Aim of the task =
In the data below, how many lines contain the string "WIFE"? Give only the number.

Data in this exercise =
═══

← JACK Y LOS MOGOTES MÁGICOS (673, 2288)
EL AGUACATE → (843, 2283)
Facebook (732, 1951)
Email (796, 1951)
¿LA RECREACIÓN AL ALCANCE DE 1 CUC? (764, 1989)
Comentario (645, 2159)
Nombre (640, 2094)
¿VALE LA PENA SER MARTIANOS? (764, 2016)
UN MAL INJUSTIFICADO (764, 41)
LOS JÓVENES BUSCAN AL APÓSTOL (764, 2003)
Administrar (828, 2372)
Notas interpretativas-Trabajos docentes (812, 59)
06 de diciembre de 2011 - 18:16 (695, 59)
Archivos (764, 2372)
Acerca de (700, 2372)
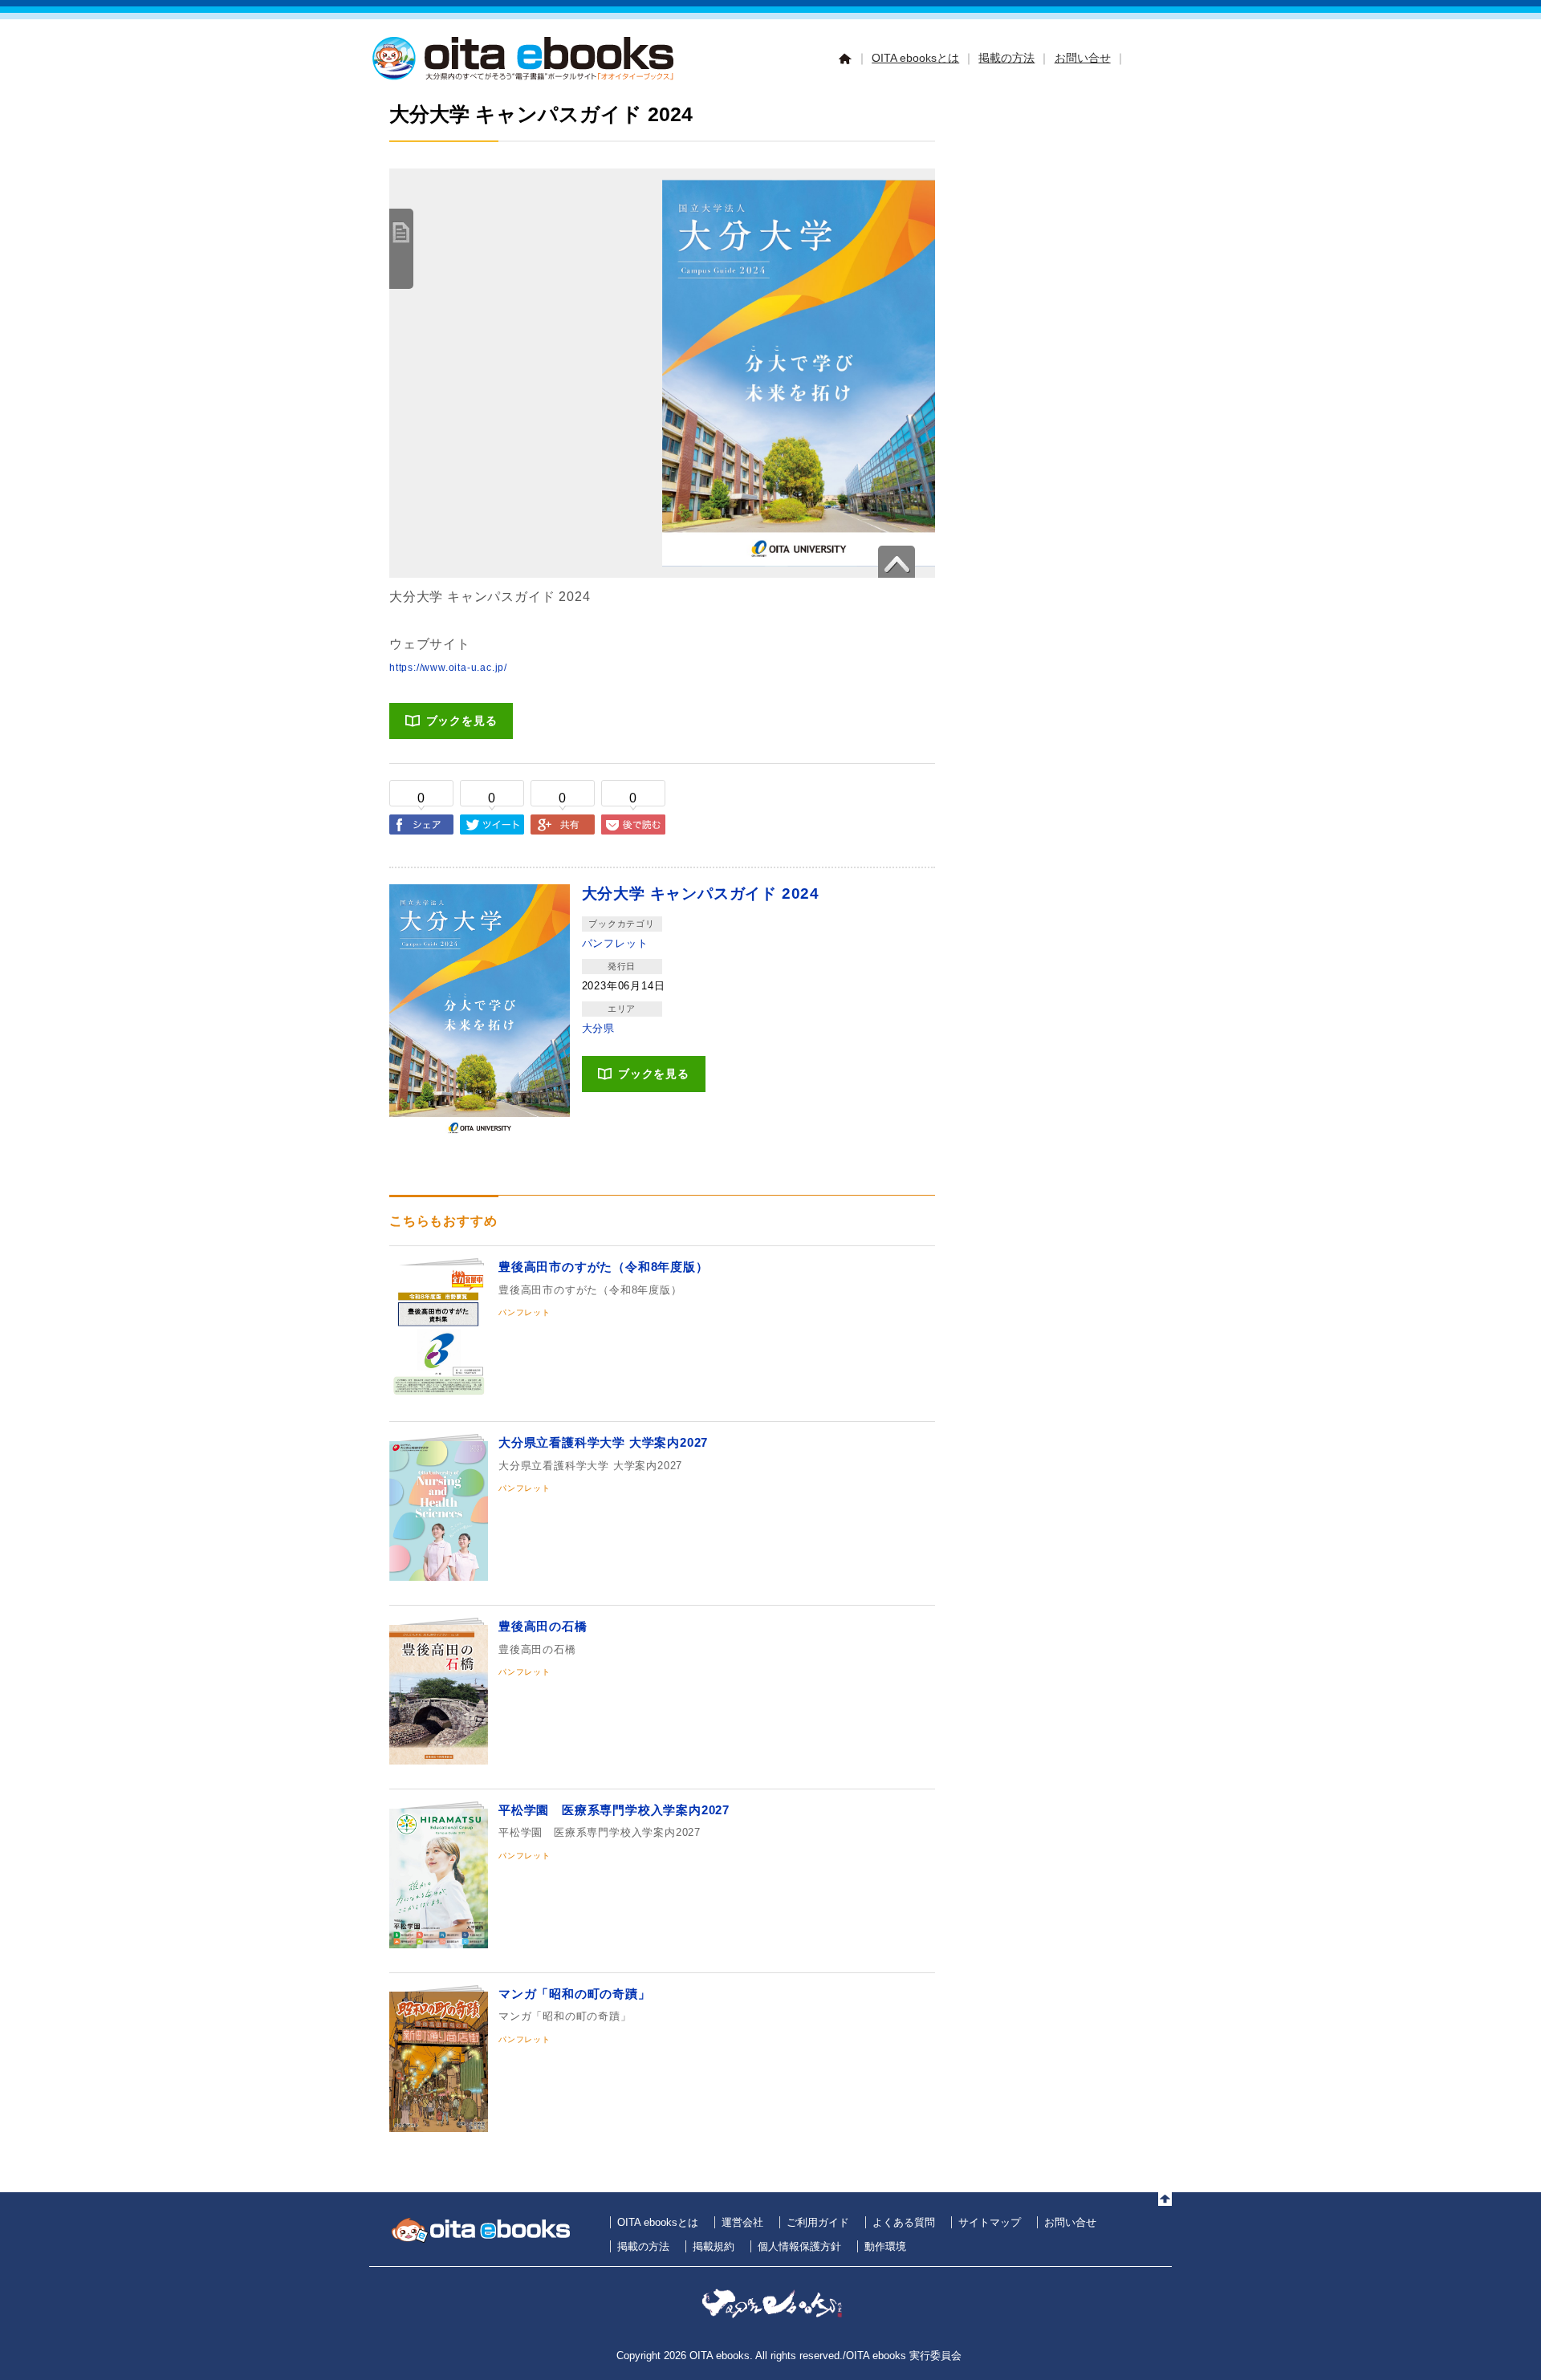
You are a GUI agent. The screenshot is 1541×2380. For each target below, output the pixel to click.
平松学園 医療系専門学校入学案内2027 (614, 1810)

═══

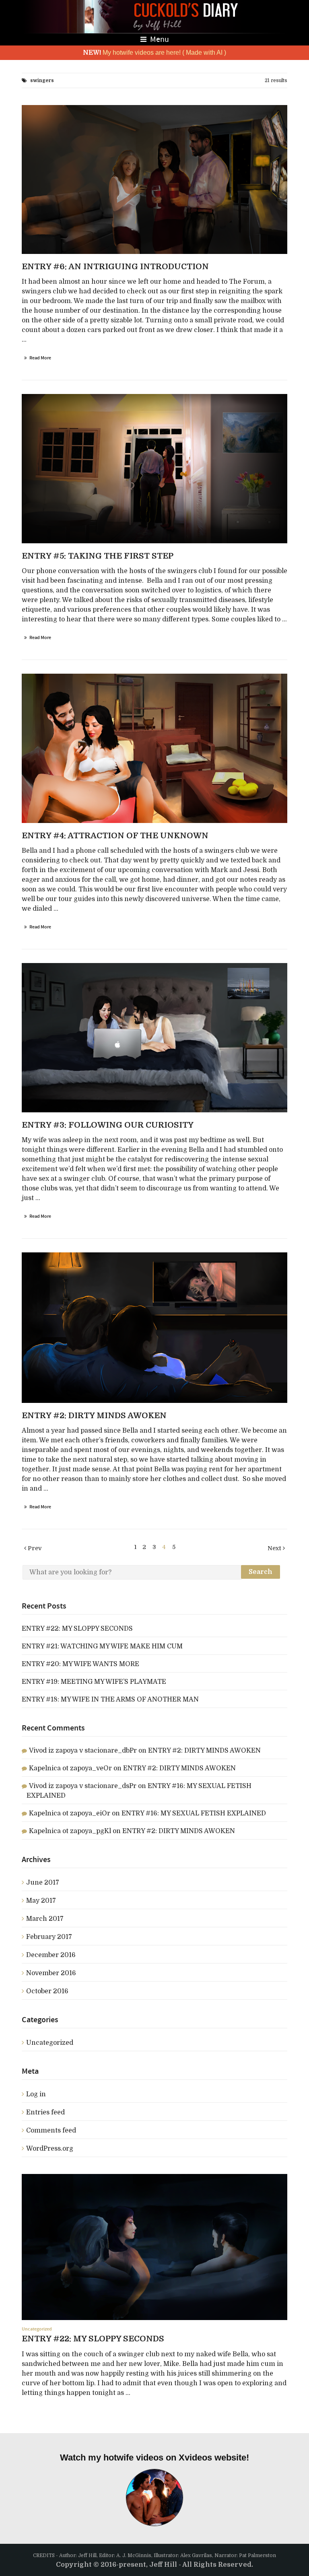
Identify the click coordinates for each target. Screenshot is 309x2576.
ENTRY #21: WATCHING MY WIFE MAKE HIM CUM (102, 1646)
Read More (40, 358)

═══

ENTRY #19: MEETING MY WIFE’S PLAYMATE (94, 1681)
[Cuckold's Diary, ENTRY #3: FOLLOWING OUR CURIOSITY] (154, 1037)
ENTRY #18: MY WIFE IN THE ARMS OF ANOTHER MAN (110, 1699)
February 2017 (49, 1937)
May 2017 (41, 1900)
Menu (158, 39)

═══

Written answer =
3